Canada’s transport minister recently introduced a law that would ban most oil tankers from the north coast of B.C. and Haida Gwaii.
The bill would prohibit oil tankers from carrying crude and ‘persistent oils’ as cargo from stopping, loading or unloading at ports or marine installations. Anyone who defies the ban could face fines of up to $5 million.
Skeena-Bulkley Valley MP Nathan Cullen said the proposed legislation is the direct result of decades of hard work by northwest First Nations and communities to protect sensitive marine environments.
“Congratulations to everyone who has played a part in finally getting the federal government to understand the absolute need for a moratorium on tanker traffic and loading and unloading facilities at ports in northern B.C.,” said Cullen.
However, Cullen said “the devil is in the details,” saying the bill that is eventually placed before Parliament for a vote “must have the fingerprints of northwesterners all over it.”
“We’ll all be watching to make sure study of the proposed legislation is evidence-based and includes people in the northwest who understand the risks of tanker traffic and have the most at stake in seeing strong protection of our coastline,” he said.
Cullen said he looks forward to hearing expert testimony about the proposed bill, including testimony from people who live on B.C’s coast and Haida Gwaii.
Besides crude oil, the ban applies to a list of 14 persistent oils such as various bunker fuels, synthetic crude, slack wax and partially upgraded bitumen.
“They tend to sink, and there’s no way to remove them unless you do it manually,” explained Canada’s transport minister Marc Garneau.
“We’re very concerned about those kinds in particular, because of their effect on the environment.”
If science later shows that more types of oil should be added to the ‘persistent’ list, Garneau said the bill allows for it. Likewise, he said oils could be removed from the list if new technology allows for their safe clean-up.
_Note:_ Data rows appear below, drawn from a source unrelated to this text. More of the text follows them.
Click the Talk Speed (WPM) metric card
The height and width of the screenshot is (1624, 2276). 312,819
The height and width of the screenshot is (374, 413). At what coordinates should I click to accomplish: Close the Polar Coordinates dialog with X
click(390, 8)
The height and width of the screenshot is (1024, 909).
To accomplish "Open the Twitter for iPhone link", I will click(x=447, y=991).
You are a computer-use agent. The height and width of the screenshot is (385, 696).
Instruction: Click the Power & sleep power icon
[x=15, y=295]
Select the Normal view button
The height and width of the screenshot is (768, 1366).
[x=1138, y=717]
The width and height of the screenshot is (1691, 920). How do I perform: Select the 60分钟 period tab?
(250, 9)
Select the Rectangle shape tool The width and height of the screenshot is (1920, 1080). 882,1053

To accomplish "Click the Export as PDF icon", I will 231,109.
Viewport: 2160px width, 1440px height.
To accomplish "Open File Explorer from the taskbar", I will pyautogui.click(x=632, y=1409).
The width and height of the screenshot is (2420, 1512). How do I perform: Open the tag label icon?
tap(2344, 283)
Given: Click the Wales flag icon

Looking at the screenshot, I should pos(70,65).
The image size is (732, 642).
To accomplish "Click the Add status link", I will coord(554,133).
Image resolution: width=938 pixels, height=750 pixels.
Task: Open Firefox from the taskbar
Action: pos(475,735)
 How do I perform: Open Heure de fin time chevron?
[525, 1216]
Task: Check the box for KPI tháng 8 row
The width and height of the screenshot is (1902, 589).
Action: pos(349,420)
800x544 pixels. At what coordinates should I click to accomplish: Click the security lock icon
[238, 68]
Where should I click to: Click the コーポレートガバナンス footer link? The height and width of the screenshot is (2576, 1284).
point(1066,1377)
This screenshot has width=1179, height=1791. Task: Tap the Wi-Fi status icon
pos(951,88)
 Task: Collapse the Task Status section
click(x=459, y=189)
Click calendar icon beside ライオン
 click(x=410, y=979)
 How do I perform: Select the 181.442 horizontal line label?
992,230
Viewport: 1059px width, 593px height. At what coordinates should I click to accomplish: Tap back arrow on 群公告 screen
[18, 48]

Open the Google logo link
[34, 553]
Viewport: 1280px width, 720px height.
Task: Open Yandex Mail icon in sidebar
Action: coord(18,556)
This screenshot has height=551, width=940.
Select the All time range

The proposed act does not ban bulk shipping of refined fuels that break up or evaporate in case of a spill such as gasoline, jet fuel or liquefied natural gas. Also, the proposed law exempts tankers that carry less than 12,500 metric tons of crude or persistent oil as cargo – an exemption intended to allow critical shipment of fuels, home-heating oil, and other goods to coastal communities and industries.